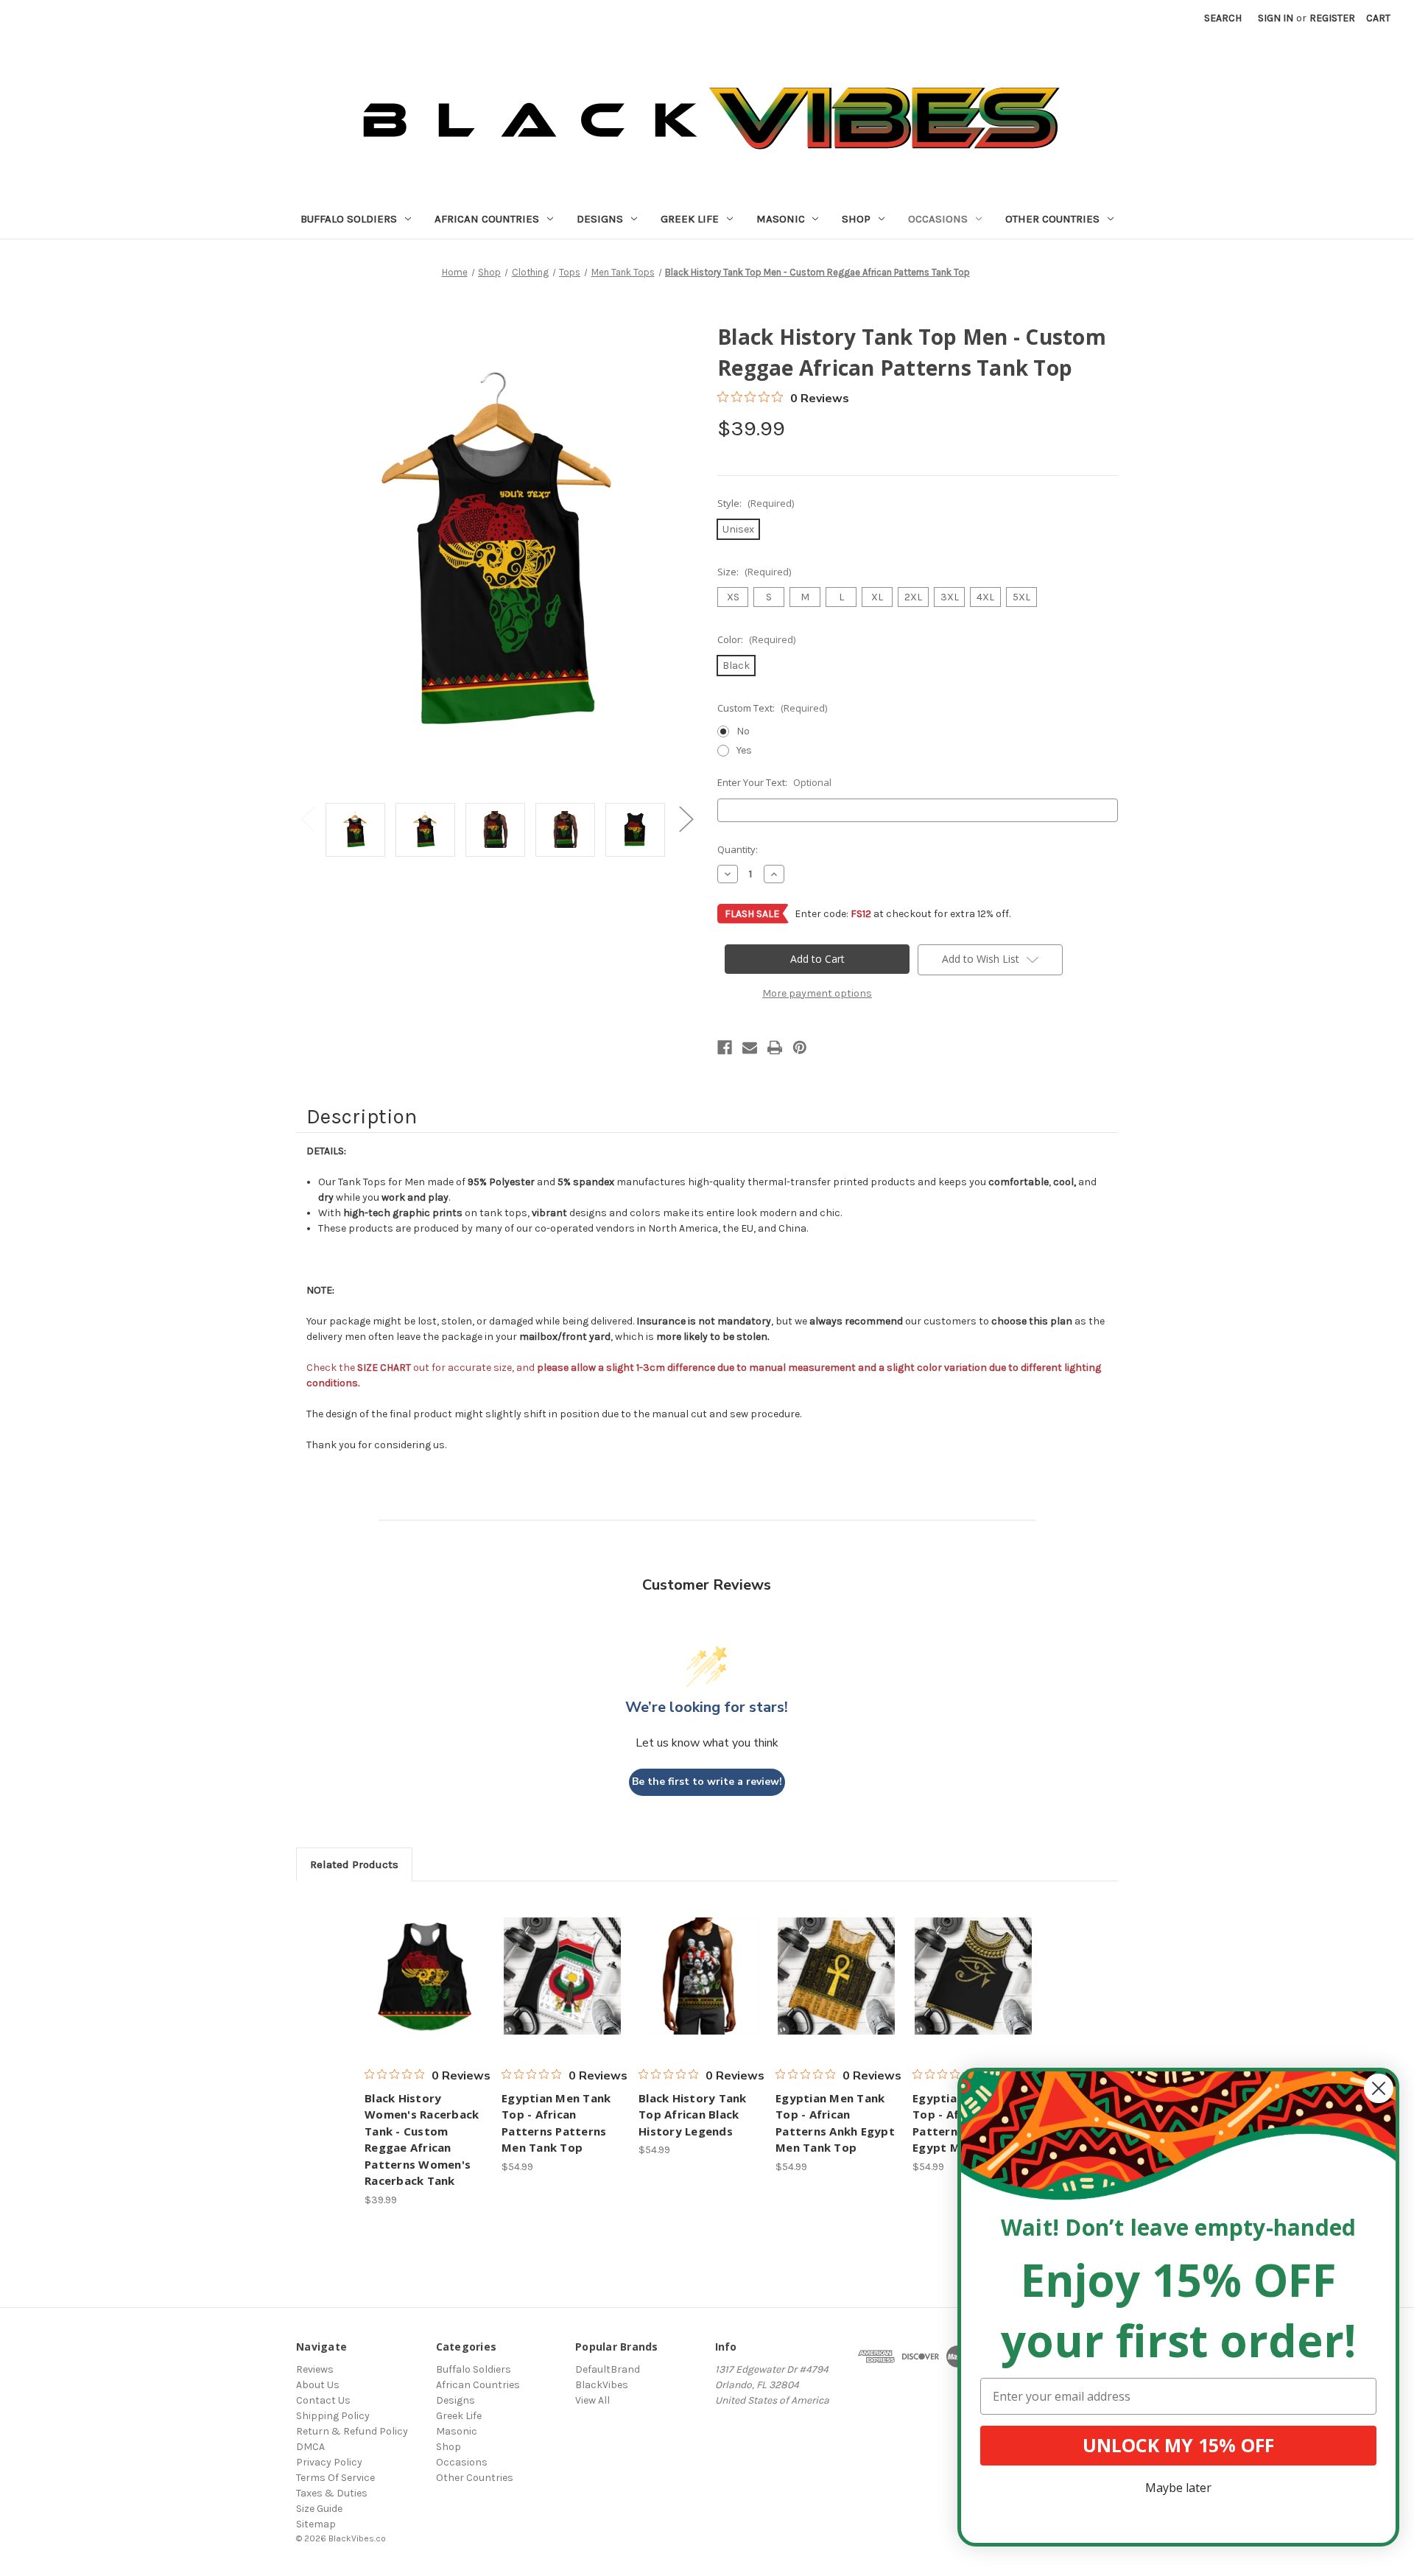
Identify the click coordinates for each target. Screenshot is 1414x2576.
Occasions (938, 218)
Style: (755, 503)
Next (685, 818)
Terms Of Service (335, 2477)
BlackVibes (601, 2385)
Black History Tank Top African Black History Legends (693, 2114)
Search (1223, 18)
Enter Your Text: (774, 782)
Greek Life (690, 218)
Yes (744, 750)
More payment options (817, 993)
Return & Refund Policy (352, 2431)
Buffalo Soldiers (348, 218)
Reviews (315, 2369)
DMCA (310, 2446)
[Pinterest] (799, 1047)
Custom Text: (772, 708)
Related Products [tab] (354, 1864)
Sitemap (316, 2524)
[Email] (749, 1047)
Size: (754, 571)
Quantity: (737, 849)
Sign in (1275, 18)
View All (592, 2400)
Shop (856, 218)
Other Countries (1052, 218)
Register (1332, 18)
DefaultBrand (607, 2369)
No (743, 731)
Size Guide (319, 2508)
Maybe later (1178, 2488)
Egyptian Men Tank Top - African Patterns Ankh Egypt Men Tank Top (835, 2123)
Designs (600, 218)
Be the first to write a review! (707, 1782)
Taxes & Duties (331, 2493)
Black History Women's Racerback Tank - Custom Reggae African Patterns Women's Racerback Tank (422, 2140)
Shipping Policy (333, 2416)
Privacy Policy (329, 2462)
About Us (318, 2385)
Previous (307, 818)
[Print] (774, 1047)
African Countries (487, 218)
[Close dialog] (1378, 2088)
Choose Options (426, 1976)
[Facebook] (724, 1047)
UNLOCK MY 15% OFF (1178, 2444)
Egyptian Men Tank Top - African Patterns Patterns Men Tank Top (556, 2123)
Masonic (780, 218)
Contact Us (323, 2400)
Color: (756, 639)
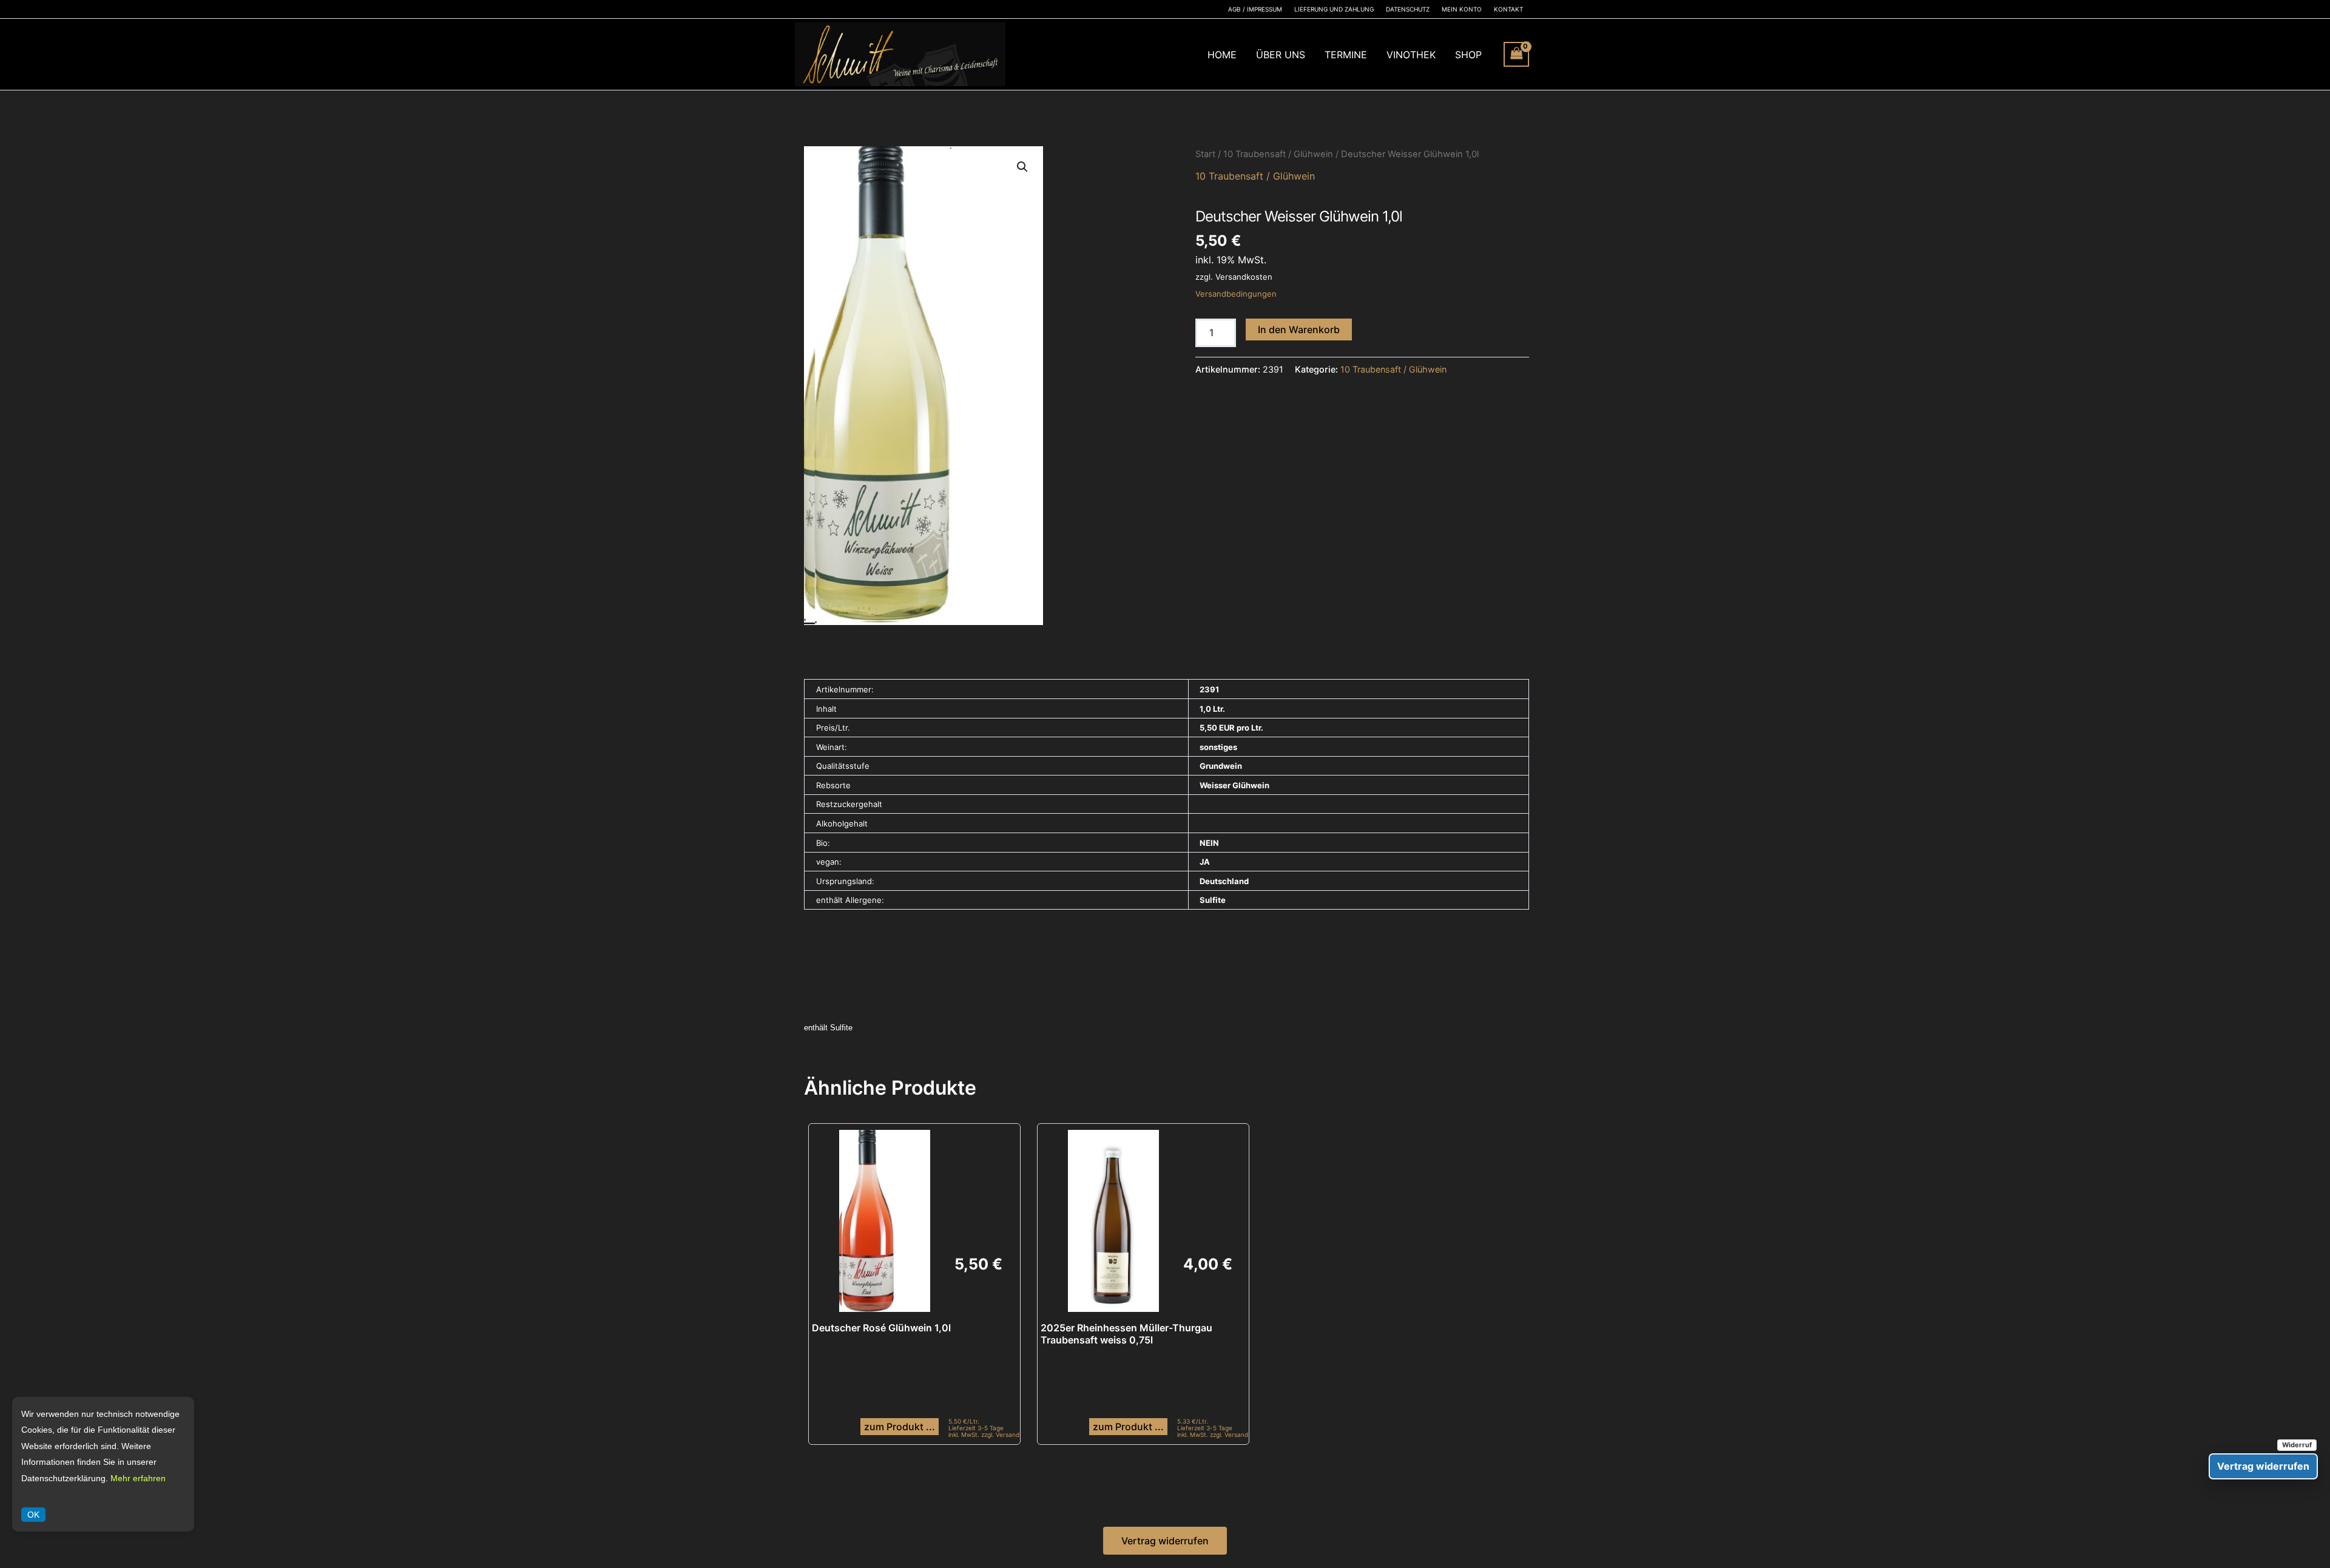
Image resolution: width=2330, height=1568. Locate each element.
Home (1222, 55)
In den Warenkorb (1299, 329)
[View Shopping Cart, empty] (1516, 54)
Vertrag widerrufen (1165, 1541)
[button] (1022, 167)
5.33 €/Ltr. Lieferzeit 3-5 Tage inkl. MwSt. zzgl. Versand (1212, 1428)
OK (33, 1514)
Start (1205, 154)
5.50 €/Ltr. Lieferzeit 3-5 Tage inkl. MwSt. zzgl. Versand (983, 1428)
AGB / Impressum (1255, 9)
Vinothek (1411, 55)
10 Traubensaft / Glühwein (1278, 154)
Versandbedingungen (1236, 294)
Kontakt (1508, 9)
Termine (1346, 55)
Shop (1468, 55)
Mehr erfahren (138, 1478)
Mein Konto (1462, 9)
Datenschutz (1408, 9)
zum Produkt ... (899, 1427)
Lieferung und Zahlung (1334, 9)
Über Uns (1280, 55)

PROBLEM TO SOLVE
Across the records above, return every line that contains the word "Egyptian".

RESULT
Egyptian Men Tank Top - African Patterns Ankh Egypt Men Tank Top (835, 2123)
Egyptian Men Tank Top - African Patterns Patterns Men Tank Top (556, 2123)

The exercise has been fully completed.